Generell zum Einbau gilt:
– der Grenzwertgeber ist entsprechend der beiliegenden Einbauanleitung zu installieren.
– er ist grundsätzlich in vertikaler Lage einzubauen.
– vor dem Einbau sind etwa vorhandene, selbsttätig wirkende, mechanische Überfüllsicherungen auszubauen (sie können die Funktionssicherheit
der Abfüllsicherung beeinträchtigen).
– der Einbau in Schutz- oder Peilrohre ist unzulässig.
– die Anschlusseinrichtung (Wandarmatur) ist in der Nähe des Füllstutzens zu montieren, bei mehreren Füllstutzen ist auf eine eindeutige
Zuordnung der jeweiligen Anschlusseinrichtung zu achten.
– die Auslauföffnung des Füllrohres muss in das untere Drittel des Tanks geführt werden und das Füllrohr muss so gestaltet
sein, dass kein Öl an den Grenzwertgeber spritzen kann; dadurch wird eine Beeinflussung des Grenzwertgebers sowie ein zu starkes
Aufschäumen des Öles beim Befüllen vermieden.
[Bild: Oventrop]
Wenn die Kabellänge des Grenzwertgebers für Batterietanks und kellergeschweißte Tanks nicht ausreicht, kann das Kabel an einer
Feuchtraumdose angeschlossen werden. Von dort aus muss ein Feuchtraumkabel 2 x 1 mm2 (ab 50 m Leitungslänge 2 x 1,5 mm2)

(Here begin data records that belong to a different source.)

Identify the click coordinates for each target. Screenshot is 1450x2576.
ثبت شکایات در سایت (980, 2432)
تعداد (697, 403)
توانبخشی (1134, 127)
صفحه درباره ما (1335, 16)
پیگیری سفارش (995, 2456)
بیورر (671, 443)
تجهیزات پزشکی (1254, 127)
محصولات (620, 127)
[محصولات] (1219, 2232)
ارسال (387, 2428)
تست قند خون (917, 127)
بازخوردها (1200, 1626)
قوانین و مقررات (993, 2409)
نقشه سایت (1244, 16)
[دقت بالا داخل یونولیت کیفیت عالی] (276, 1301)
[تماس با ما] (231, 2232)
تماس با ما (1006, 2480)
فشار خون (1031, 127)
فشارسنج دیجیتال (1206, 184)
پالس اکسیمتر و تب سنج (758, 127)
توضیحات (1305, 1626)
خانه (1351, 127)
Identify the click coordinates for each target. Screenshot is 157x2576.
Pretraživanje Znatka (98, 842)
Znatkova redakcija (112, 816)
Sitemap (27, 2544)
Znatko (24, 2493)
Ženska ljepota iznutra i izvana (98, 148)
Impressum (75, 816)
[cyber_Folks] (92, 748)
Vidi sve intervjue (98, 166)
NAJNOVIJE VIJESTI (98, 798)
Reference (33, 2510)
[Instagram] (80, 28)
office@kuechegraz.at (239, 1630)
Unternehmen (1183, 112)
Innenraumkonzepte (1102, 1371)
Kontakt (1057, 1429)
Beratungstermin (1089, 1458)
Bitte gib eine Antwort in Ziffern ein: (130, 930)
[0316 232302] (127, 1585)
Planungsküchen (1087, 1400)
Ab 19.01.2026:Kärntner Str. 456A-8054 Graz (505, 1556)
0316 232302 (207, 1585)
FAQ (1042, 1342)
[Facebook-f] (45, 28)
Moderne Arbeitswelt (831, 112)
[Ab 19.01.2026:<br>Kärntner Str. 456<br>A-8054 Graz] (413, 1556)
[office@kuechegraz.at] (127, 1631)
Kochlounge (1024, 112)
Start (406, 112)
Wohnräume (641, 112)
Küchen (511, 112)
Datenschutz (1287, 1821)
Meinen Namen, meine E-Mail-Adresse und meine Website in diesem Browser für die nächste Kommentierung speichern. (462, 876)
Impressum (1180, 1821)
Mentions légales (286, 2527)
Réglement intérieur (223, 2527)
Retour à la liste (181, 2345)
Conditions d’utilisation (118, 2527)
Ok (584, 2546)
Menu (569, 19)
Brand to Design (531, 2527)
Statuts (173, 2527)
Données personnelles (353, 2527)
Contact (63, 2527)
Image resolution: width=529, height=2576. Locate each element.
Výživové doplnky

– auf die richtige Polung achten – zur Armatur für Wandmontage neben dem Füllstutzen verlegt werden. Die VDE-Vorschrift 0165 ist dabei zu beachten.
Ein Grenzwertgeber muss auch, am besten im Rahmen der jährlichen Heizungswartung einer Funktionskontrolle unterzogen werden. Diese Kontrolle kann augenscheinlich, oder besser per Messgerät vorgenommen werden. Grenzwertgeber, die vor 1984 hergestellt und eingebaut wurden, können nämlich aufgrund ihrer Konstruktion im Laufe der Jahre durch Pilzwachstum verstopfen. Bei heutigen Grenzwertgebern ist eine solche Beinträchtigung ausgeschlossen. Zur Sicherheit sollte deshalb ein technisch veralteter Grenzwertgeber bei Gelegenheit, etwa bei der Jahresinspektion der Heizung oder vor der nächsten Heizöllieferung, von einem Fachunternehmen gegen einen modernen ausgetauscht werden.